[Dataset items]
****************************************

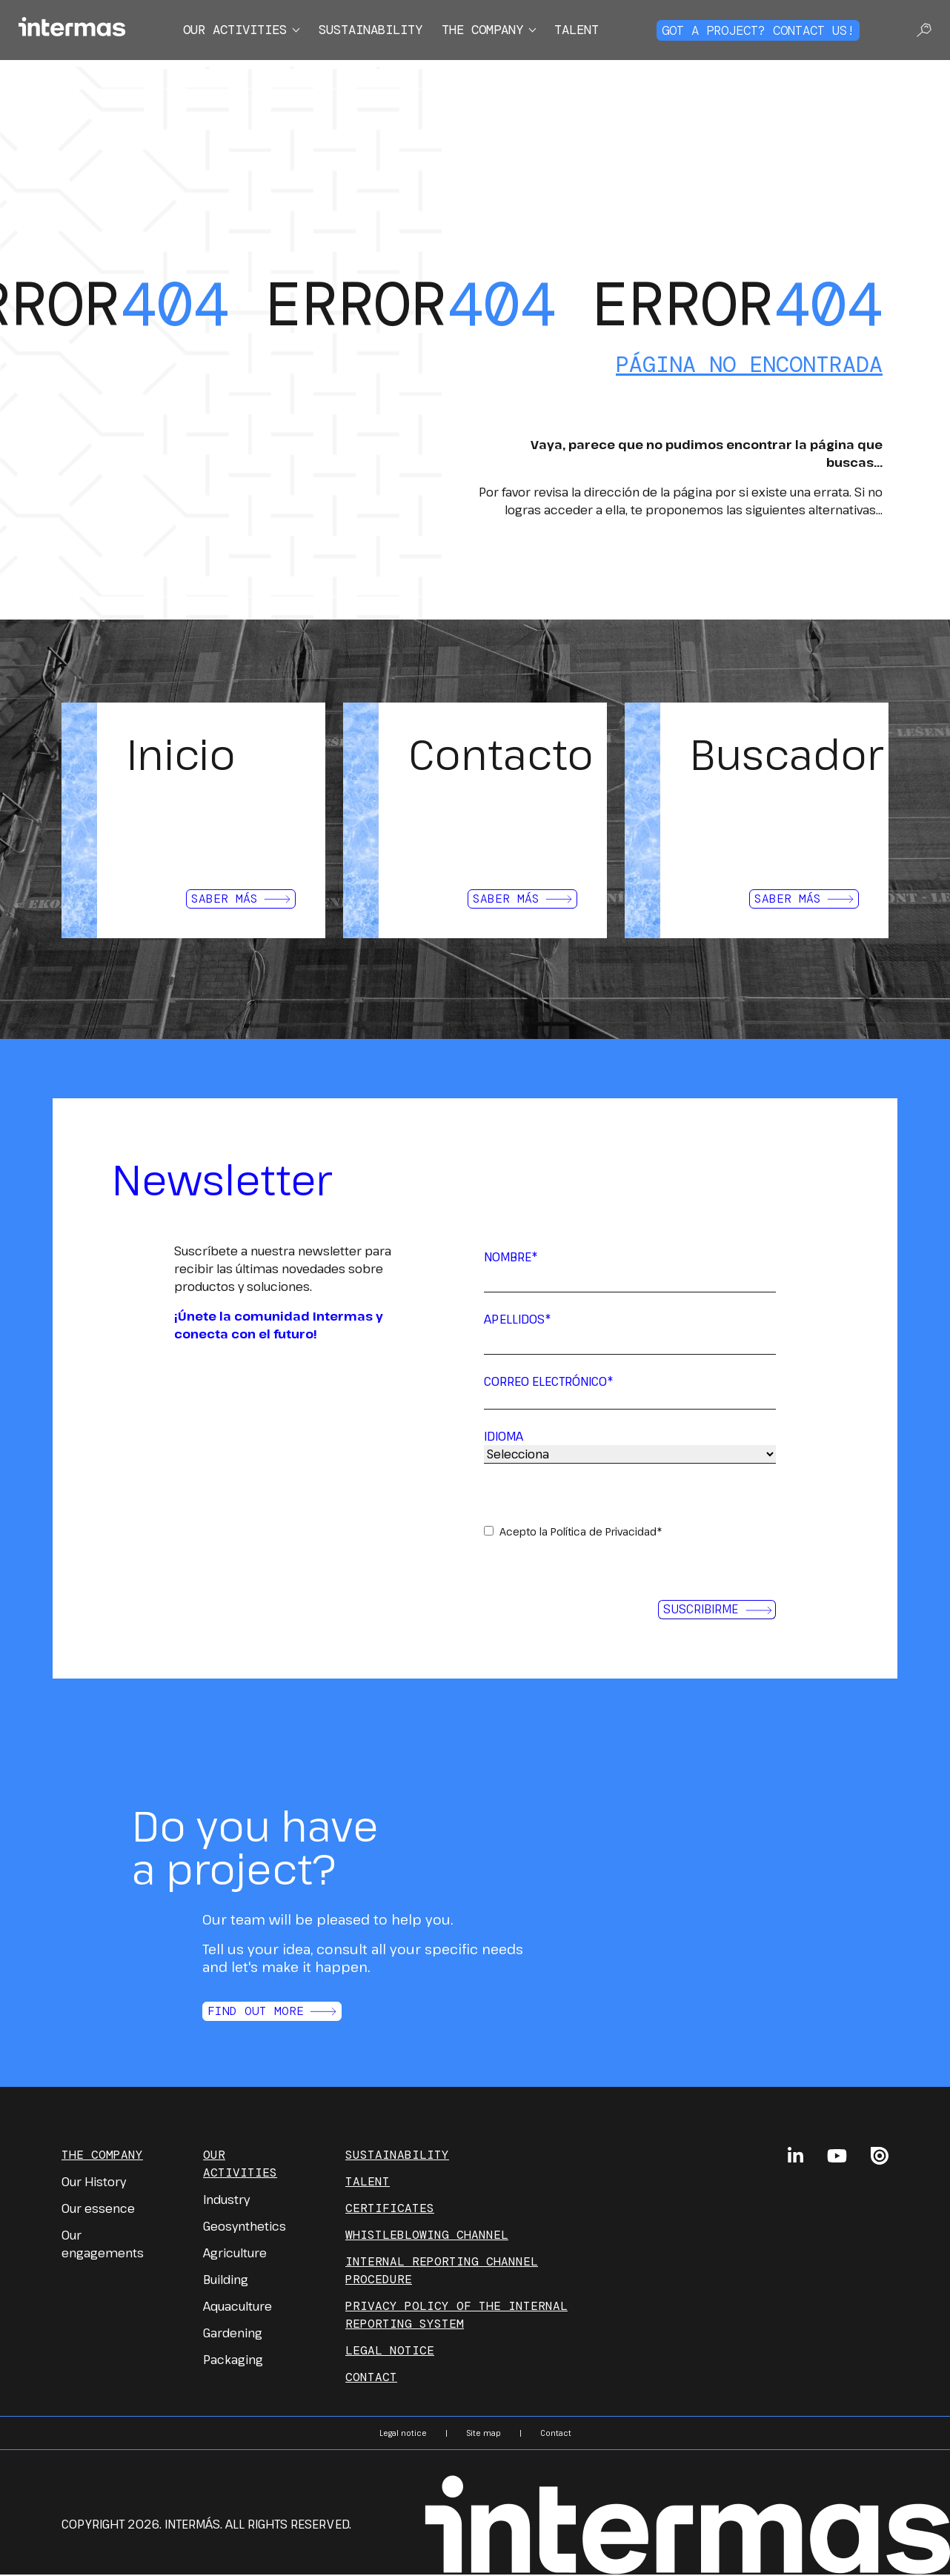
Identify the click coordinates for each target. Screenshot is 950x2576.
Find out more (271, 2014)
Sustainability (368, 31)
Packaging (233, 2362)
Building (225, 2282)
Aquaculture (237, 2308)
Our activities (223, 31)
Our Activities (240, 2165)
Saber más (240, 898)
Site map (483, 2435)
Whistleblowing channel (426, 2237)
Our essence (98, 2210)
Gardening (232, 2335)
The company (490, 31)
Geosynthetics (244, 2228)
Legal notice (389, 2352)
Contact (371, 2379)
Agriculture (235, 2255)
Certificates (389, 2210)
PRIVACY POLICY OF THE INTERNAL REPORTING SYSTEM (456, 2317)
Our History (94, 2184)
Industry (226, 2202)
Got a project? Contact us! (765, 31)
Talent (590, 31)
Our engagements (103, 2246)
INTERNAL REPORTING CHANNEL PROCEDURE (441, 2272)
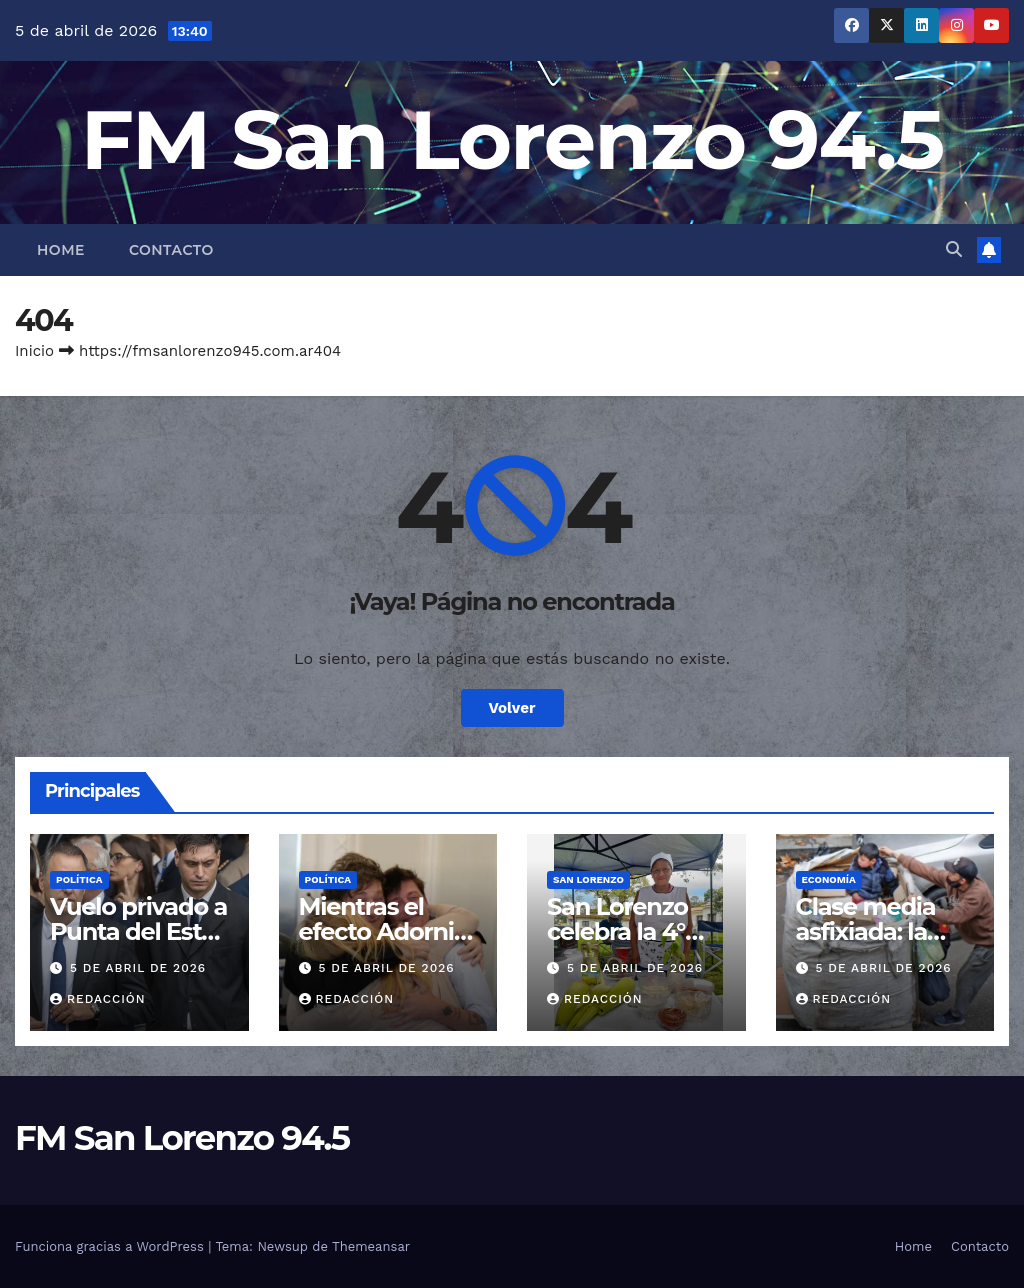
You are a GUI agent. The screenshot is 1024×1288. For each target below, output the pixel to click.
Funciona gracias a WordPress (111, 1246)
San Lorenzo (588, 879)
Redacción (98, 999)
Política (79, 879)
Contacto (171, 250)
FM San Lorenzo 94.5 (512, 139)
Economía (829, 879)
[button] (954, 249)
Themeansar (371, 1246)
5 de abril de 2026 (138, 968)
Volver (512, 708)
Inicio (34, 351)
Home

****************************************

* **Given request**
Quote the lines from the very first one above through the line that holds "Gardening (232, 2335)", both ends included, and leave out the pictures.

* **Solution for this task**
Identify the click coordinates for each target. Screenshot is 950x2576.
Find out more (271, 2014)
Sustainability (368, 31)
Packaging (233, 2362)
Building (225, 2282)
Aquaculture (237, 2308)
Our activities (223, 31)
Our Activities (240, 2165)
Saber más (240, 898)
Site map (483, 2435)
Whistleblowing channel (426, 2237)
Our essence (98, 2210)
Gardening (232, 2335)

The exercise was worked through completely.